Highland Distillers
- Type: Private limited company
- Industry: Drink industry
- Founded: 1877
- Defunct: 1999
- Fate: Acquired
- Successor: Edrington
- Headquarters: Glasgow, Scotland,
- Products: Scotch whisky

= Highland Distillers =

Former distillery operator in Scotland

Highland Distillers was a scotch whisky distillery operator and blender in Scotland.

== History ==
Highland Distillers was founded in 1887 by Robertson & Baxter to operate distilleries to supply the blended whisky brands. It operated Bunnahabhain distillery and Glenrothes distillery and in 1892 bought Glenglassaugh distilery. In 1899 Highland Distillers purchased Tamdhu distillery. In 1937 it purchased Highland Park distillery.
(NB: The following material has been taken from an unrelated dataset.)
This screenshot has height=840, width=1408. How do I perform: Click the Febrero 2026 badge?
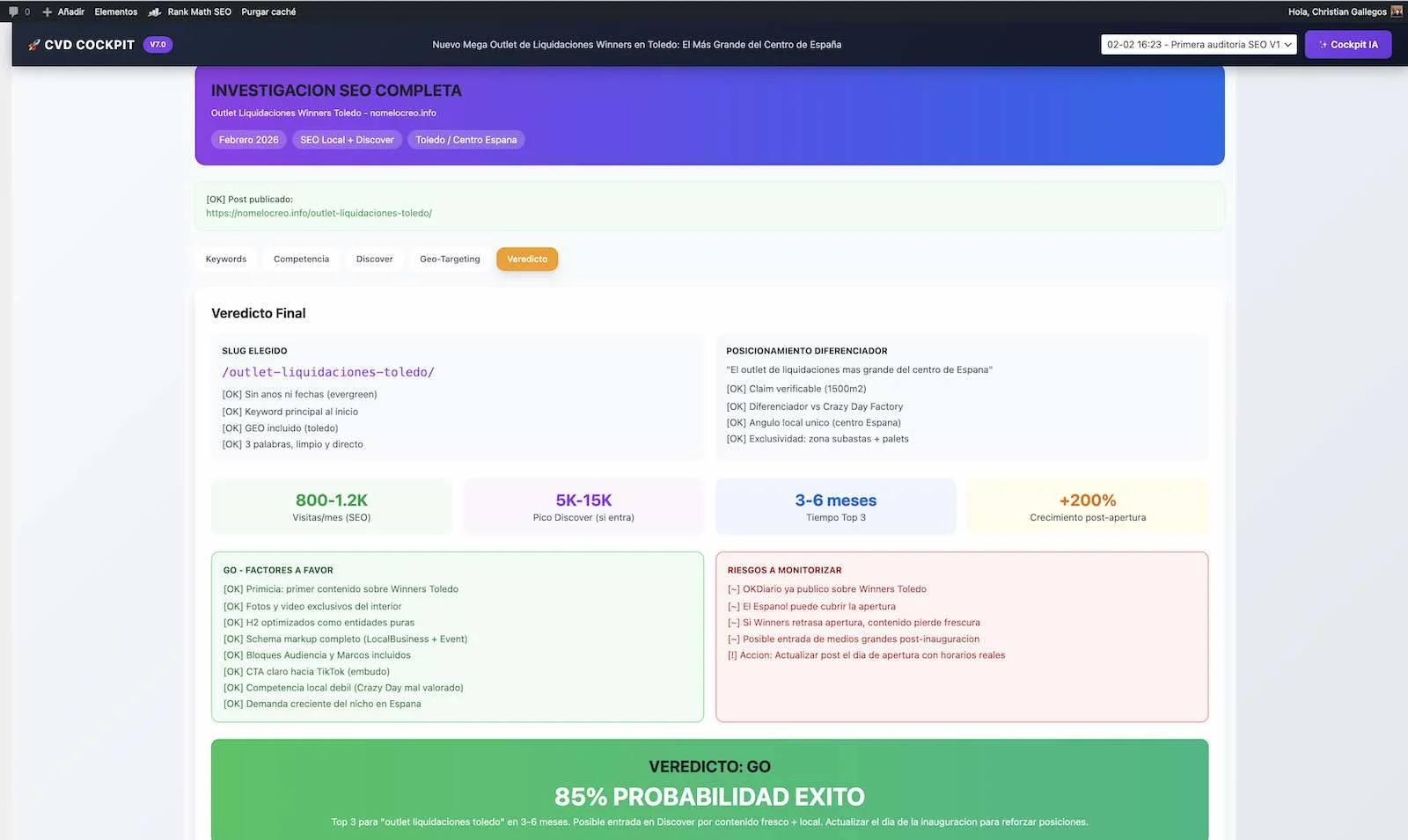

In 1970 Highland Distillers purchased Matthew Gloag & Son, producers of the Famous Grouse blended whisky

In 1988 Parkmore distillery was sold to Highland Distillers and the buildings were converted into a whisky warehouse facility

In 1990 Highland Distillers acquired Glenturret distillery and in 1996 acquired The Macallan distillery in Speyside.

Highland Distillers was purchased by the Edrington Group in 1999. William Grant & Sons and the Edrington Group took Highland Distillers private in 2000.

== Distilleries ==
Distilleries operated by Highland Distillers:

- Bunnahabhain distillery
- Glenglassaugh distilery
- Glenrothes distillery
- Glenturret distillery
- Highland Park distillery
- The Macallan distillery
- Parkmore distilery
- Tamdhu distillery

Highland Distillers also produced The Famous Grouse blended whisky.